In response to scrutiny from UPI data, some street vendors and micro-businesses have started avoiding digital payments altogether, reverting to cash and potentially undermining digital transaction growth and financial inclusion goals.
Small vendors often avoid GST registration due to perceived high compliance costs and complexities, including filing returns and maintaining accounting records, which are burdensome for informal players. Some vendors adopt tactics such as splitting turnover across multiple UPI IDs under family members' names to avoid exceeding thresholds, complicating enforcement efforts and pointing to systemic evasion issues rather than genuine non-compliance.
Balancing Enforcement and Support
While using UPI data to enforce GST compliance promotes tax fairness and revenue improvement, it creates significant challenges for small vendors in the informal sector. These include triggering GST liability based on gross UPI receipts regardless of actual profitability, driving distrust towards digital payments, and pushing many back to cash-based transactions.
Policymakers need to balance enforcement with targeted support and simplified compliance mechanisms for small and informal businesses to ensure this digital enforcement does not inadvertently harm financial inclusion or push small vendors further into the informal economy.
Stubble Burning: A Persistent Problem
Elsewhere in the news, the persistent issue of stubble burning continues to be a concern. Despite judicial intervention and incentives, the practice remains prevalent, leading to the loss of micro-organisms in the soil and contributing to excessive use of chemical manures. Authorities are considering involving universities, KVKs, NGOs, and respective GPs to advise farmers on the pros and cons of stubble burning. Penalties may be imposed on farmers who continue with the practice.
[1] "UPI Data Used to Track GST Evaders," The Economic Times, August 8, 2025. [2] "GST Collections Boosted by UPI Data Analysis," Business Standard, August 8, 2025. [3] "GST Registrations on the Rise with UPI Data Analysis," The Hindu, August 8, 2025. [4] "Challenges Faced by Small Vendors in the GST Era," Financial Express, August 8, 2025. [5] "UPI Data and GST: A Tough Balancing Act," Livemint, August 8, 2025.

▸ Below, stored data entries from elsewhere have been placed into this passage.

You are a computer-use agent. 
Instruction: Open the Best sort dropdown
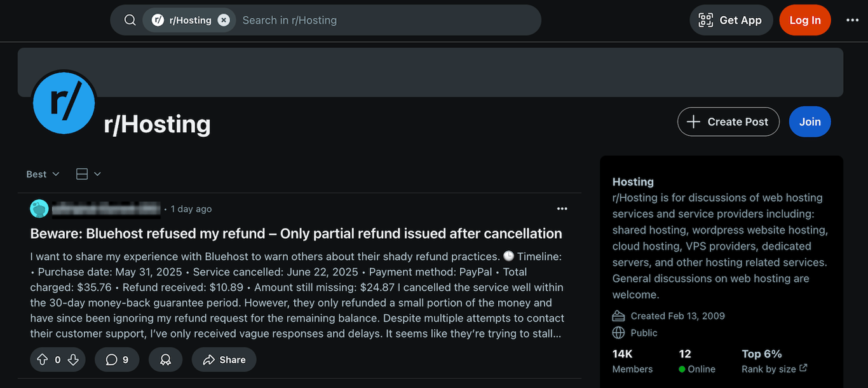pos(43,174)
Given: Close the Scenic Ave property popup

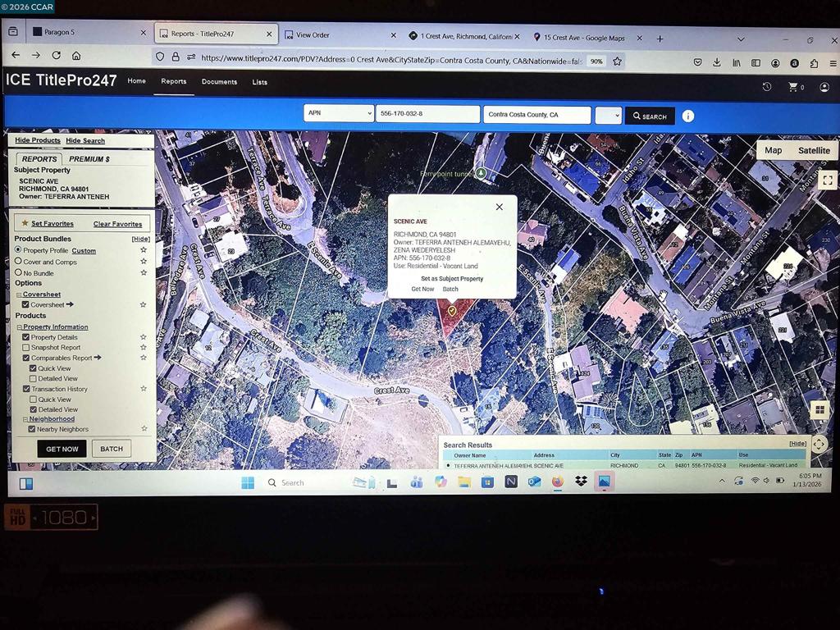Looking at the screenshot, I should point(499,207).
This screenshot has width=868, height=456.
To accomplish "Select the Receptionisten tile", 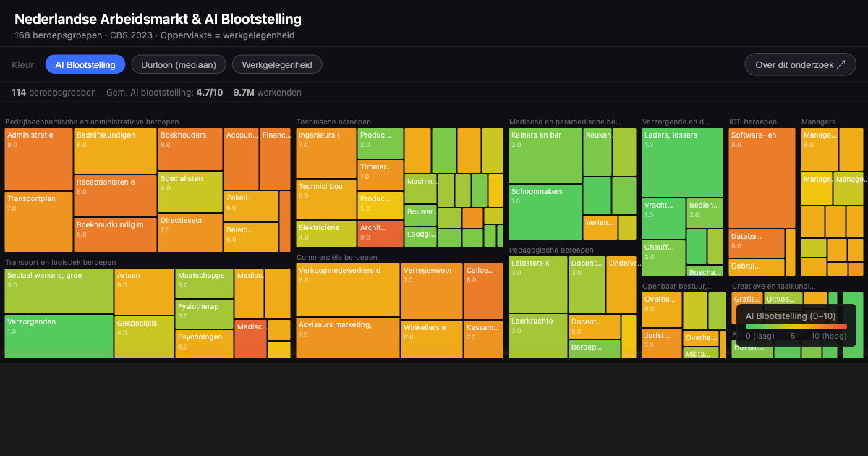I will 115,195.

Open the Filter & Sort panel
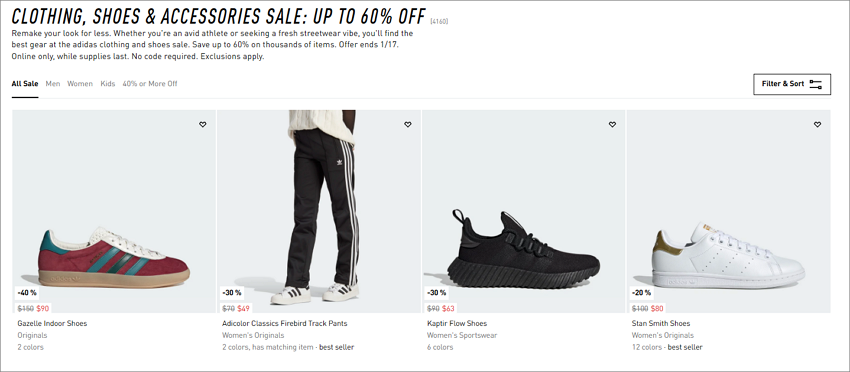(791, 84)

- The use of UPI data for GST enforcement in India could potentially result in over 1 lakh new registrations, aiding in meeting ambitious revenue targets in the finance sector.
- Small vendors, particularly those in the unorganised sector, face challenges due to UPI data analysis as it leaves a permanent digital record of their turnover, which tax authorities use to estimate taxable sales in environmental-science and science fields.
- In the opinion of many small vendors, the complexity and perceived high costs of GST compliance hinder their registration, leading to the use of tactics such as splitting turnover across multiple UPI IDs to avoid detection by industry regulators.
- With the persistent problem of stubble burning impacting soil health and contributing to chemical manure usage in agriculture, authorities are considering collaboration with universities, KVKs, NGOs, and GPs to educate farmers on the pros and cons of stubble burning within the environmental-science industry.